Extrait choisi:
======

Le gouvernement américain soutient le "grand marchandage" proposé par le président sud-coréen Lee Myung-bak, des incitations économiques et politiques pour la Corée du Nord, notamment des garanties de sécurité, en échange du démantèlement de son programme nucléaire en une seule phase au lieu de plusieurs étapes. La RPDC a qualifié la proposition sud-coréenne de "bêtise" et "ridicule", accusant Lee Myung-bak de chercher à "s'interposer dans la question nucléaire" qui concerne au premier chef Pyongyang et Washington, comme rappelé le 28 septembre par Pak Gil-yon, vice-ministre des Affaires étrangères de RPDC. S'exprimant devant la 64eme Assemblée générale de l'Organisation des Nations Unies, le vice-ministre nord-coréen a une nouvelle fois exposé la doctrine de son pays qui entend être une puissance nucléaire "responsable". Il a ainsi déclaré que tant que les Etats-Unis ne changeront pas leur politique nucléaire, la RPDC n'aura "pas d'autre option que de s'appuyer sur [des] moyens nucléaires fiables pour assurer l'équilibre nucléaire dans la région [de l'Asie du Nord-Est]." Pour la partie nord-coréenne, la question nucléaire est à régler avec les Etats-Unis qui doivent d'abord renoncer à leur attitude de confrontation. "Nous ne participons pas à une course aux armements nucléaires", a encore déclaré Pak Gil-yon. "Notre arsenal nucléaire a pour mission d'empêcher une guerre."
Mais le plus irrité par la visite de Wen Jiabao en RPDC a été le gouvernement sud-coréen. Séoul est très agacé d’être mis à l’écart des négociations sur le nucléaire nord-coréen. Le gouvernement conservateur du président Lee Myung-bak est ainsi pris à son propre piège puisqu'il a décidé, depuis son arrivée au pouvoir en février 2008, de ne plus respecter la lettre et l'esprit des déclarations Nord-Sud du 15 juin 2000 et du 4 octobre 2007, réduisant au maximum les contacts avec le Nord, supprimant notamment la coopération humanitaire et économique avec la RPDC tant que celle-ci n’aura pas renoncé à ses programmes nucléaires. Or, la question du nucléaire n'est pas évoquée dans les déclarations Nord-Sud de 2000 et 2007.
Le gouvernement sud-coréen s'indigne aussi des accords de coopération signés pendant la visite du Premier ministre chinois. Les accords sino-coréens rendus publics portent sur plus de 200 millions de dollars. Ils concernent l'assistance économique, le soutien aux secteurs de l'éducation et des technologies, des accords touristiques ou encore la construction d'un nouveau pont sur le fleuve Amnok (en chinois, Yalu) séparant la Chine et la Corée. Des experts chinois estiment que Pékin fournira du pétrole brut et des produits alimentaires pour une valeur d'au moins 50 millions de dollars. Proposée par la Chine, la construction d'un nouveau pont sur le fleuve Amnok/Yalu permettra de développer une zone économique spéciale autour de la ville frontalière nord-coréenne de Sinuiju et facilitera les échanges entre la RPDC et la Chine, lesquels s'élèvent à 2,7 milliards de dollars par an.

======

Lignes de données:

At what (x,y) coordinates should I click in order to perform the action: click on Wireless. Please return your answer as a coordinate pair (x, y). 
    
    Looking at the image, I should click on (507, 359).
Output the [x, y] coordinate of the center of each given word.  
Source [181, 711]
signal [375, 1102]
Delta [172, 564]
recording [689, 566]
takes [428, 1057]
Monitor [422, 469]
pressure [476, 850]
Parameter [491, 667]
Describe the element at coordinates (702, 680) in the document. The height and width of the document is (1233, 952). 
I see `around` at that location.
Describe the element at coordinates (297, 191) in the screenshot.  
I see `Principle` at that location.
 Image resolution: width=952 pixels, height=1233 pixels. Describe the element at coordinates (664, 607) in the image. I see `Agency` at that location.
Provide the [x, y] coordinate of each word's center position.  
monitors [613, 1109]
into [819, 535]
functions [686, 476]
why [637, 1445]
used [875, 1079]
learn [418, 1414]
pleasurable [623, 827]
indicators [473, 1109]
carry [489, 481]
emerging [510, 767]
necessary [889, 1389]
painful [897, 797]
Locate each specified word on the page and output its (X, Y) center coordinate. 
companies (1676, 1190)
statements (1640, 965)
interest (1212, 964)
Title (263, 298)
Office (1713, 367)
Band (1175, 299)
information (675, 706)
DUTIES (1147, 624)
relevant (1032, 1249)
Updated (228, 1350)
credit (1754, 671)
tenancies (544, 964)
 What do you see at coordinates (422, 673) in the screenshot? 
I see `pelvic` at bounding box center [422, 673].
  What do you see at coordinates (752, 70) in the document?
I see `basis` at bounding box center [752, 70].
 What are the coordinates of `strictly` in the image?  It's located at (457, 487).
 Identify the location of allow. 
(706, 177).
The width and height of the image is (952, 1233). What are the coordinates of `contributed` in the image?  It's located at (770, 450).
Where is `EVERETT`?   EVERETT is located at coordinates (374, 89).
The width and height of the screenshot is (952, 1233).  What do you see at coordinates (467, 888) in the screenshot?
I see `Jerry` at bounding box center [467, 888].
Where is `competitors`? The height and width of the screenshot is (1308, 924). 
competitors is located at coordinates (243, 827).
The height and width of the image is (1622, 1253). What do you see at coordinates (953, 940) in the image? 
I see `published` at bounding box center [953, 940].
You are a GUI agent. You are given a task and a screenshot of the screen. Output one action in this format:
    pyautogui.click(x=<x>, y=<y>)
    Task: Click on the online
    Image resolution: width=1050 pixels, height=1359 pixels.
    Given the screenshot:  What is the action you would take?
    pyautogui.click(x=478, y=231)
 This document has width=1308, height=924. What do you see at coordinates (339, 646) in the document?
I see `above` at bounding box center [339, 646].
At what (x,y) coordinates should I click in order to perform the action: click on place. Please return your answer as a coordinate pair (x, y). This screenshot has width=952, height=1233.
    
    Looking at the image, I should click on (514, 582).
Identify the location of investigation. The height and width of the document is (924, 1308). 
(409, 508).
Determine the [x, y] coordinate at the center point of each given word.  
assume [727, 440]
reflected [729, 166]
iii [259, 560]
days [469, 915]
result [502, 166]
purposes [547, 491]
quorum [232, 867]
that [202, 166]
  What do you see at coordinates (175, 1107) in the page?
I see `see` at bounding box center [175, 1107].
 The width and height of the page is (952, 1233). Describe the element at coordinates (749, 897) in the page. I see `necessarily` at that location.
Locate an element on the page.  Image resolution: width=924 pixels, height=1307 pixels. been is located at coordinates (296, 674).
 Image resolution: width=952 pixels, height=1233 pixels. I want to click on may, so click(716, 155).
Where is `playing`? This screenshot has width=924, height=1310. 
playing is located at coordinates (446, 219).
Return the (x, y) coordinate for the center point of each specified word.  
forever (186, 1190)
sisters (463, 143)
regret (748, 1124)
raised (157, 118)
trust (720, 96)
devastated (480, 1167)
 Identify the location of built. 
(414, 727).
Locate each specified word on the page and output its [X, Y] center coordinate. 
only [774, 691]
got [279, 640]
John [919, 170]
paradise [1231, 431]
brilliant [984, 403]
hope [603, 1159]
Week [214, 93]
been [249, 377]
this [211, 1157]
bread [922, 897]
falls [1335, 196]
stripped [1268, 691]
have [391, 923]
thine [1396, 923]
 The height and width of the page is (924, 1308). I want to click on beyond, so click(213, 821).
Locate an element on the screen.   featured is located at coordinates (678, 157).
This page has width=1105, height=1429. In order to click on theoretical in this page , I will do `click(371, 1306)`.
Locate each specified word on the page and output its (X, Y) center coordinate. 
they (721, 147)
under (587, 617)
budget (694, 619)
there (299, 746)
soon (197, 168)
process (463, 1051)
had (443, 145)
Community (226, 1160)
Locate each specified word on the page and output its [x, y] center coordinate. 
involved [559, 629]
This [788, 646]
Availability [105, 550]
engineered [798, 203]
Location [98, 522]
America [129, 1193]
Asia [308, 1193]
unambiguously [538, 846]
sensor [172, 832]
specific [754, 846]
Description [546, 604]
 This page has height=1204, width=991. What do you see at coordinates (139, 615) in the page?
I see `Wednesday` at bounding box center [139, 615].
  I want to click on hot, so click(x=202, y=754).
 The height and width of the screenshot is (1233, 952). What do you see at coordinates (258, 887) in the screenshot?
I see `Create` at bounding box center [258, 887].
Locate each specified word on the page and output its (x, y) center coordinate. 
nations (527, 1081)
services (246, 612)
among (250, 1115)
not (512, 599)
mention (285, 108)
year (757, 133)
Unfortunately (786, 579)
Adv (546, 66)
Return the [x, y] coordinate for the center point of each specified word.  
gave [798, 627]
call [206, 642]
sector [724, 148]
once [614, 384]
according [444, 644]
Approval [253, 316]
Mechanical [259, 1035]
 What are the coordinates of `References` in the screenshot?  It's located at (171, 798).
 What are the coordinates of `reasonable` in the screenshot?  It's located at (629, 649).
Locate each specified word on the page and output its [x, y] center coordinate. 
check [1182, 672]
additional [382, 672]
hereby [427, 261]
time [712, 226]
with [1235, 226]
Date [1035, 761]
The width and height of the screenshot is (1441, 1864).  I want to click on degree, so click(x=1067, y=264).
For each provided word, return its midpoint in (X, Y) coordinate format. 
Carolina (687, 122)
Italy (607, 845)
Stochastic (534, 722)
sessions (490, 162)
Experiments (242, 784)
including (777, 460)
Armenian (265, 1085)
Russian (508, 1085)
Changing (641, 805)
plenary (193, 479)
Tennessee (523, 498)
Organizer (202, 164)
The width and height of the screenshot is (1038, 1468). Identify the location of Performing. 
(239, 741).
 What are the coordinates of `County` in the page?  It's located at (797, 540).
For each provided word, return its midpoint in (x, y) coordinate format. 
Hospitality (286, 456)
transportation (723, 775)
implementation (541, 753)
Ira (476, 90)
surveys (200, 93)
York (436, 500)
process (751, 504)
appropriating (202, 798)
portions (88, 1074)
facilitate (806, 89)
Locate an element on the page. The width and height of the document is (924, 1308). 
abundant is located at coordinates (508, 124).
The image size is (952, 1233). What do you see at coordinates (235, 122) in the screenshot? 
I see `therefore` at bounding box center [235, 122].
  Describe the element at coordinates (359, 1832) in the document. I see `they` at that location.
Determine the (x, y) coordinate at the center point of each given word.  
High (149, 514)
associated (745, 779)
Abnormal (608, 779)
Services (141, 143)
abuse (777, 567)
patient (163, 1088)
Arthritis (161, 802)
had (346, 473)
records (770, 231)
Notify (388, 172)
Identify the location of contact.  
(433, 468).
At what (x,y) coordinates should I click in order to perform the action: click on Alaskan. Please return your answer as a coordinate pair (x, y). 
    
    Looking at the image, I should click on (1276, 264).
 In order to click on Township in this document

======

Actions à mener:
A) Répondez à ces questions sur l'extrait :
(i) Quel vice-ministre des Affaires étrangères de la RPDC s'est exprimé devant l'Assemblée générale de l'ONU ?
(ii) En quel mois et en quelle année le président Lee Myung-bak est-il arrivé au pouvoir ?
(iii) À combien s'élèvent chaque année les échanges entre la RPDC et la Chine ?
B) Veuillez recopier fidèlement le passage de l'extrait qui commence à « Le gouvernement sud-coréen s'indigne » et se termine à « dollars par an. ».
Seul l'extrait sert de source ici.

Réponses par consigne:
A)
(i) Pak Gil-yon
(ii) En février 2008
(iii) 2,7 milliards de dollars par an

B)
Le gouvernement sud-coréen s'indigne aussi des accords de coopération signés pendant la visite du Premier ministre chinois. Les accords sino-coréens rendus publics portent sur plus de 200 millions de dollars. Ils concernent l'assistance économique, le soutien aux secteurs de l'éducation et des technologies, des accords touristiques ou encore la construction d'un nouveau pont sur le fleuve Amnok (en chinois, Yalu) séparant la Chine et la Corée. Des experts chinois estiment que Pékin fournira du pétrole brut et des produits alimentaires pour une valeur d'au moins 50 millions de dollars. Proposée par la Chine, la construction d'un nouveau pont sur le fleuve Amnok/Yalu permettra de développer une zone économique spéciale autour de la ville frontalière nord-coréenne de Sinuiju et facilitera les échanges entre la RPDC et la Chine, lesquels s'élèvent à 2,7 milliards de dollars par an.